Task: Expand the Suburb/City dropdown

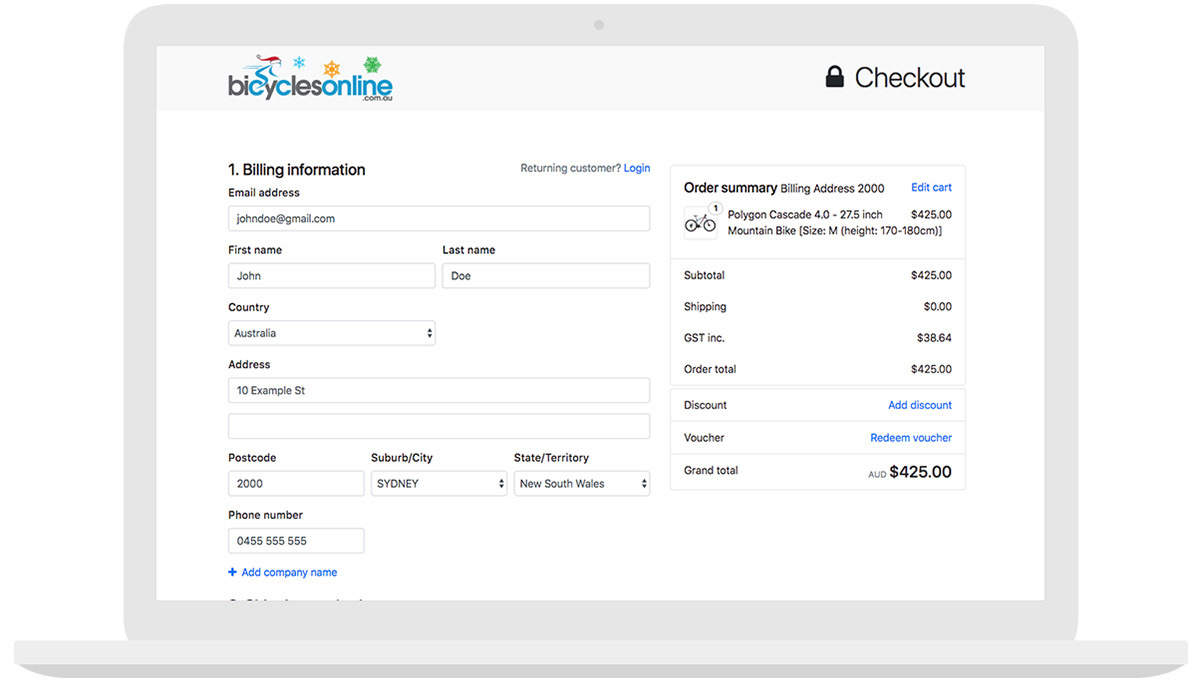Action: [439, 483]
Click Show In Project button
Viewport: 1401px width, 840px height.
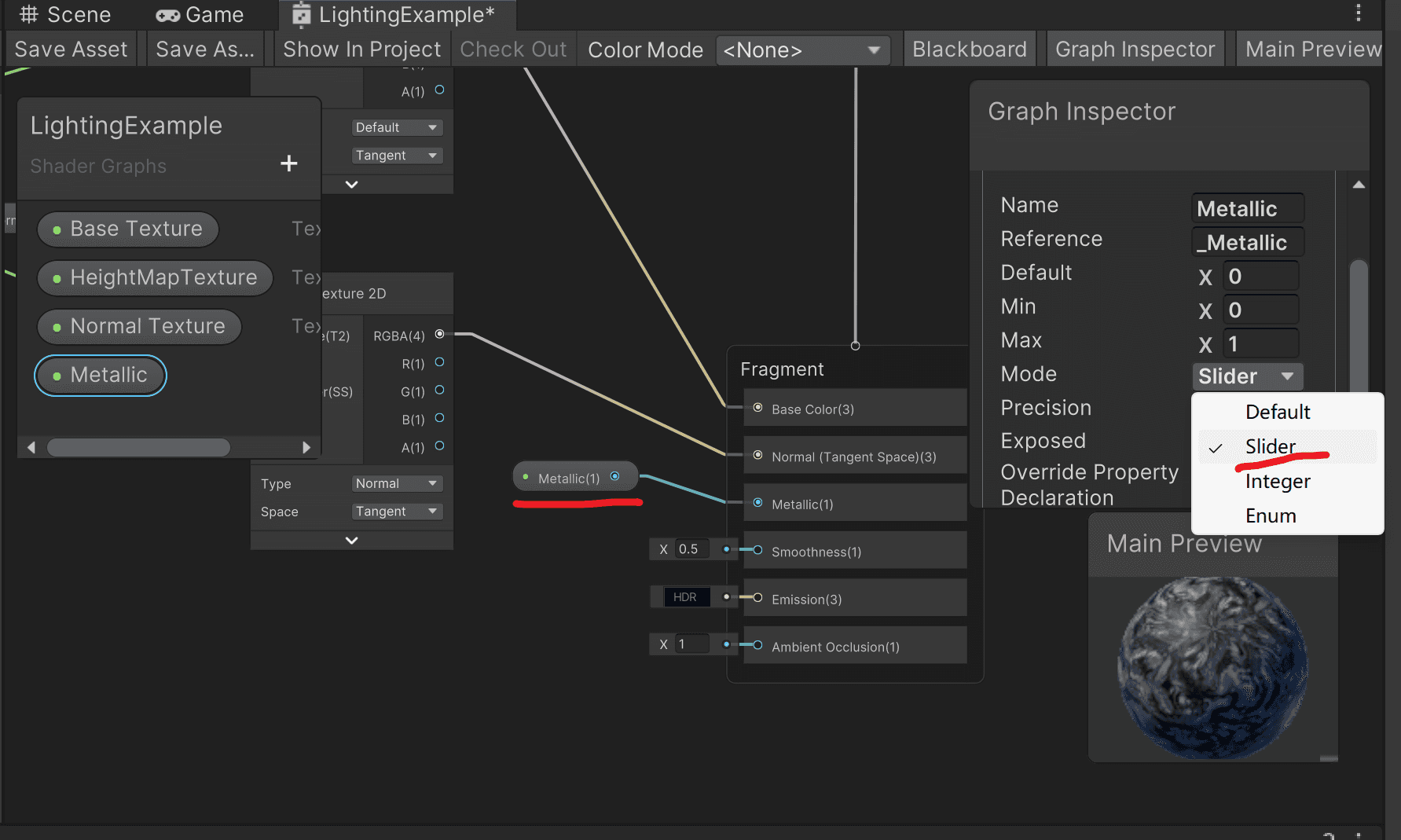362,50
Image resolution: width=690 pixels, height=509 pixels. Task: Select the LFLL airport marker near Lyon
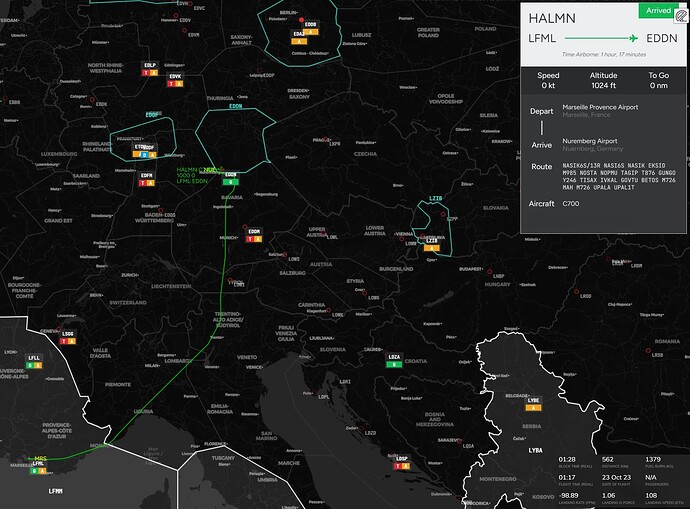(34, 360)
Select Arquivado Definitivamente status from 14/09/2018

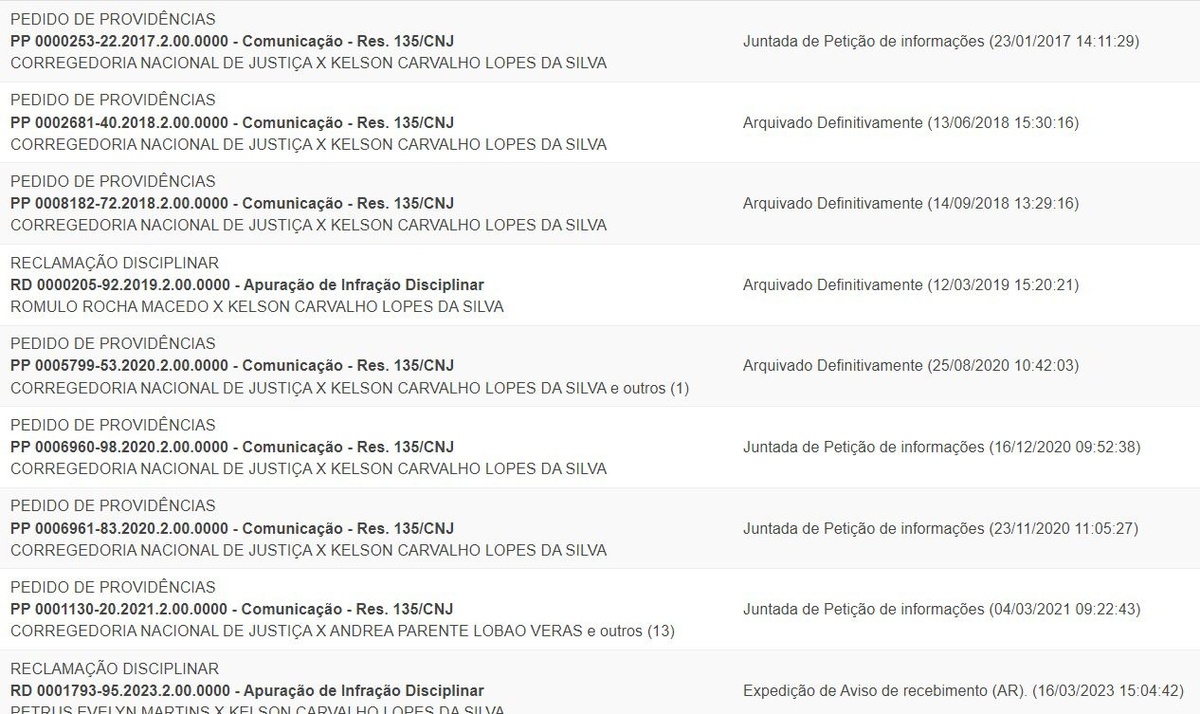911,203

____

### Work instructions:
Transcribe each line of the material above verbatim, but do not include the images.

### Response to the task:
Task: Expand the Suburb/City dropdown

Action: [439, 483]
Click Show In Project button
Viewport: 1401px width, 840px height.
362,50
Image resolution: width=690 pixels, height=509 pixels. Task: Select the LFLL airport marker near Lyon
(34, 360)
Select Arquivado Definitivamente status from 14/09/2018

911,203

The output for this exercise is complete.